• [SELECTED EXTRACT]
This all happened before Caesar was 20 years of age.

When he heard Sulla had died a couple of years later, he started his voyage back to Rome. Along the way he was captured by pirates. Seriously. FUCKING PIRATES. They held him captive and demanded a ransom for his safe return. When he heard how much they were asking for, he laughed in their faces and called them stupid. “Don’t you know who I am?”, he snorted in derision, and demanded they ask for more money, which they did, probably wondering who the fuck he was.

When the ransom was paid, they sent him on his way, but before he left, he assured them with a smile that he would one day return and execute every mother-fucking last one of them. They had a good laugh about that, and were probably still laughing about it when he did return and crucified every mother-fucking last one of them. But he wasn’t an animal – he had their throats slit before he crucified them. So say what you like about Julius Caesar, but he had a sense of humour, and always did what he said he was going to do. So there’s that.

Over the next couple of decades he climbed slowly up the cursus honorum, but because he was relatively poor, he had to borrow a shit ton of money, mostly from the richest guy in Rome at the time, Crassus. Crassus probably funded a lot of guys, covering his bets. The name of the game in Rome, if you had money, was to have as many people in your debt as possible, in order to make sure that when they were in positions of power, they would support policies that favoured your particular interests. And nothing much has changed. Today’s politics runs in very much the same way. The political campaigns and careers of individuals are financially supported by the wealthy who expect payback if their candidate wins. Today that process is hidden more than it was in ancient Rome, but the result is the same. Democracy is an illusion for the most part. You end up with the candidates that the elite want you to vote for.

In 63 BCE, while Cicero was one of the two consuls, Rome had another civil war, this time lead by Lucius Sergius Catilina, known in English as Catiline. Catiline had run against Cicero in the elections and lost, largely because he was another economic reformer, who wanted to make life better for the working class, and most of the wealthy elite were against any such reforms. He was hauled up on charges dating back to the Sulla proscriptions by members of the elite, but was acquitted. Then, according to Cicero, Catiline hatched a conspiracy to murder the consuls and other aristocrats and overthrow the Republic. The conspiracy was revealed (whether or not it was real, we don’t really know, it’s certainly possible) and Catiline got the fuck out of dodge, returning later with an army, which was defeated. Catiline himself was killed during the battle, his corpse later found, out in front of his men’s. He was called a traitor by Cicero and the elite – but was still loved by the working class as someone who tried to reform the system and improve their lives a little.

Crassus’ biggest political foe in those days was a guy called Pompeius Magnus, known to us as Pompey the Great. He called himself “the Great”, which pretty much tells you everything you need to know about him. He had been a successful general, often leveraging the hard work done by other generals, and taking credit. Along the way, he made himself very rich. Caesar befriended both men, convinced them not to go toe-to-toe like Marius and Sulla, and together the three of them formed a secret pact, whereby they would use their combined leverage to rule Rome. This is known as the “First Triumvirate”.

• [BRIEF]
Reproduce the section of the passage on Julius Caesar's rise between "When the ransom" and "So there’s that.", inclusive. Work from the passage on Julius Caesar's rise and nothing else.

(Saved entries)
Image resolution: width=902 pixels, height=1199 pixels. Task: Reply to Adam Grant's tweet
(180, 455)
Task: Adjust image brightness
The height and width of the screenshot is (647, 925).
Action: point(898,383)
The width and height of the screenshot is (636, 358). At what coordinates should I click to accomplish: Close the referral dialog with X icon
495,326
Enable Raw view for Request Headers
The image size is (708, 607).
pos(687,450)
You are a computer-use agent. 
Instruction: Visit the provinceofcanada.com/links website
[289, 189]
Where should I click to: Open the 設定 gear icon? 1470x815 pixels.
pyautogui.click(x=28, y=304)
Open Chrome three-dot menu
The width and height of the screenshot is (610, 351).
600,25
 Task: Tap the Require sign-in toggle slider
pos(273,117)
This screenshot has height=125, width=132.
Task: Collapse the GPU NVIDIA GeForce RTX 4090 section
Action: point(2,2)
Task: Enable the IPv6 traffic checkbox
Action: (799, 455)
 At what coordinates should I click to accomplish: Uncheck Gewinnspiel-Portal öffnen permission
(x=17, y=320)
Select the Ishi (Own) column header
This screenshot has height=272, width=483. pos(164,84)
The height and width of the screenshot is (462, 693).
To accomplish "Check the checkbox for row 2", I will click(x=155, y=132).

• [SOLUTION TO THE EXERCISE]
When the ransom was paid, they sent him on his way, but before he left, he assured them with a smile that he would one day return and execute every mother-fucking last one of them. They had a good laugh about that, and were probably still laughing about it when he did return and crucified every mother-fucking last one of them. But he wasn’t an animal – he had their throats slit before he crucified them. So say what you like about Julius Caesar, but he had a sense of humour, and always did what he said he was going to do. So there’s that.